* _Your tasks_:
a) Translate this sentence from the processing API passage into Spanish: "Unary responses are prefixed with the message path and a colon."
b) Copy the processing API passage word for word, from "Usage notes" up to and including "processing is complete.".

* _Document passage_:
____

requestTime |
string (ISO 8601) | No | Timestamp when the user triggered processing. |
recordingsToProcess |
string[] | No | Recording IDs to include. If omitted, all recordings for the session are processed. |
Example request:
Path=StartProcessing
X-MS-Request-Id=516c8e09-f9c2-4ff2-8bc9-9d4e89f921fb
X-Timestamp=2025-08-11T19:29:27.608Z
{
"ambientSessionData": {
"productId": "<product-guid>",
"partnerId": "<partner-guid>",
"customerId": "<customer-guid>",
"correlationId": "<correlation-guid>",
"practitionerInfo": {
"externalIdentifiers": [
{ "type": "fhirId", "identifier": "<practitioner-fhir-id>" }
],
"name": {
"givenName": "Jane",
"familyName": "Smith",
"suffix": "MD"
}
},
"externalIdentifiers": [
{ "type": "userId", "identifier": "<external-user-id>" }
]
},
"actions": ["generate-draft"],
"recordingsToProcess": ["<recording-uuid-1>", "<recording-uuid-2>"]
}
Response
The server responds with a text message in the format StartProcessing: {json}.
| Field | Type | Description |
|---|---|---|
StreamingResponse.ErrorCode |
uint32 | 0 indicates success. Non-zero indicates an error. |
StreamingResponse.ErrorMessage |
string | Human-readable message. |
StreamingResponse.DetailedErrorInformation |
string | Additional diagnostic information. |
Success response:
StartProcessing: {"StreamingResponse":{"ErrorCode":0,"ErrorMessage":"","DetailedErrorInformation":""}}
Error response:
StartProcessing: {"StreamingResponse":{"ErrorCode":1,"ErrorMessage":"Processing failed","DetailedErrorInformation":"Session not found"}}
Note
Unary responses are prefixed with the message path and a colon. Response field names are PascalCase.
Usage notes
actionsis required and must not be empty. Use"generate-draft"to trigger AI draft generation.recordingsToProcessis optional. When omitted, all recordings for the session are processed.- Processing is asynchronous: the response confirms the request was accepted, not that processing is complete.

____

* _Recorded information_:
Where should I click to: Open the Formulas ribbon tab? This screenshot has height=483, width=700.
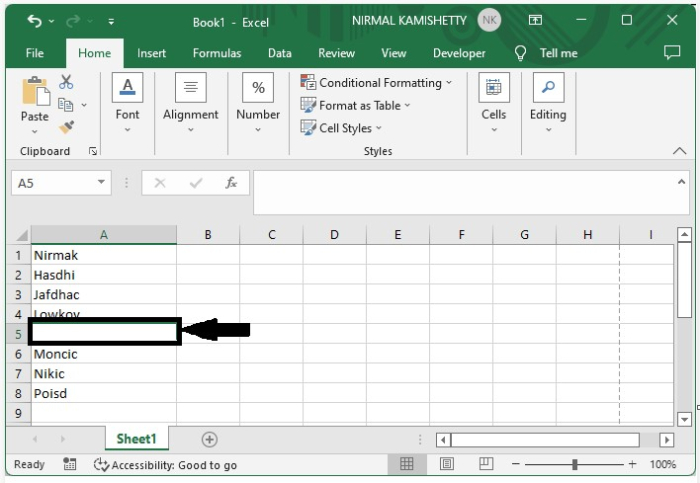(x=217, y=53)
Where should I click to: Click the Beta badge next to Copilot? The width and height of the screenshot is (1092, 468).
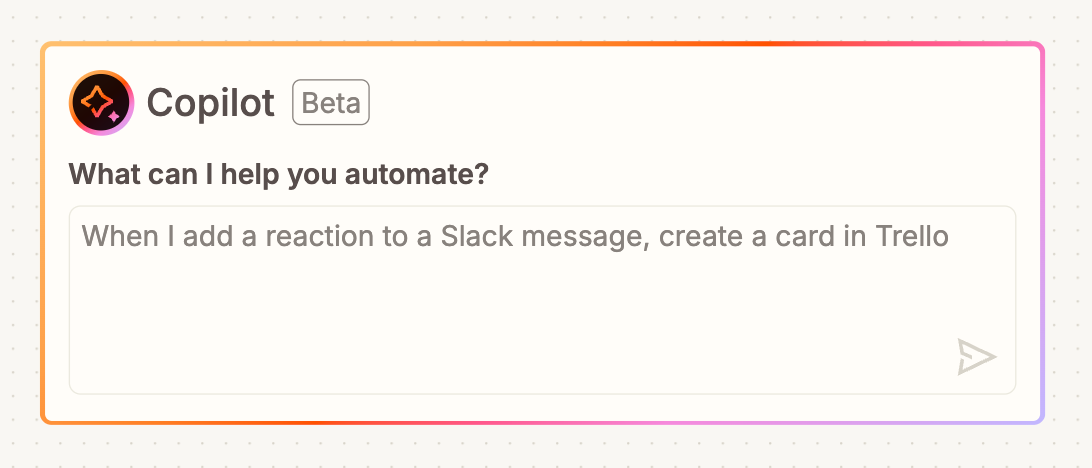[331, 103]
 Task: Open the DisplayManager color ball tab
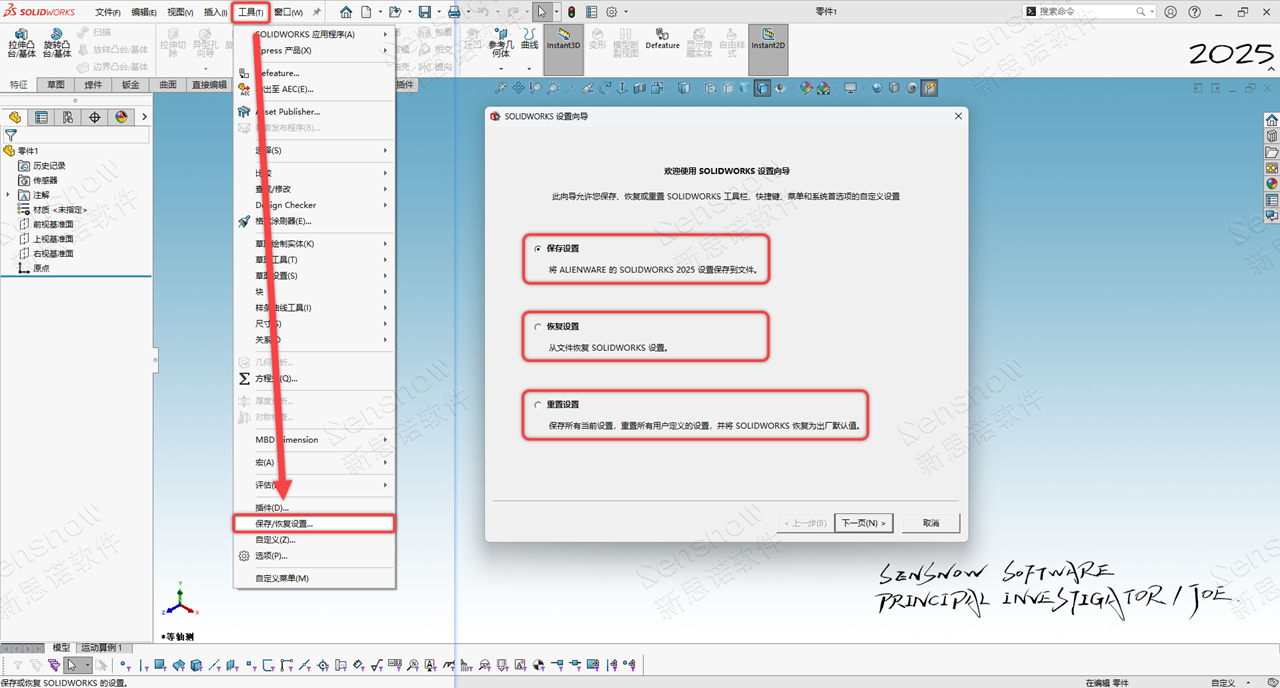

____

* _Responses in order_:
a) Las respuestas unarias llevan como prefijo la ruta del mensaje y dos puntos.

b)
Usage notes
actionsis required and must not be empty. Use"generate-draft"to trigger AI draft generation.recordingsToProcessis optional. When omitted, all recordings for the session are processed.- Processing is asynchronous: the response confirms the request was accepted, not that processing is complete.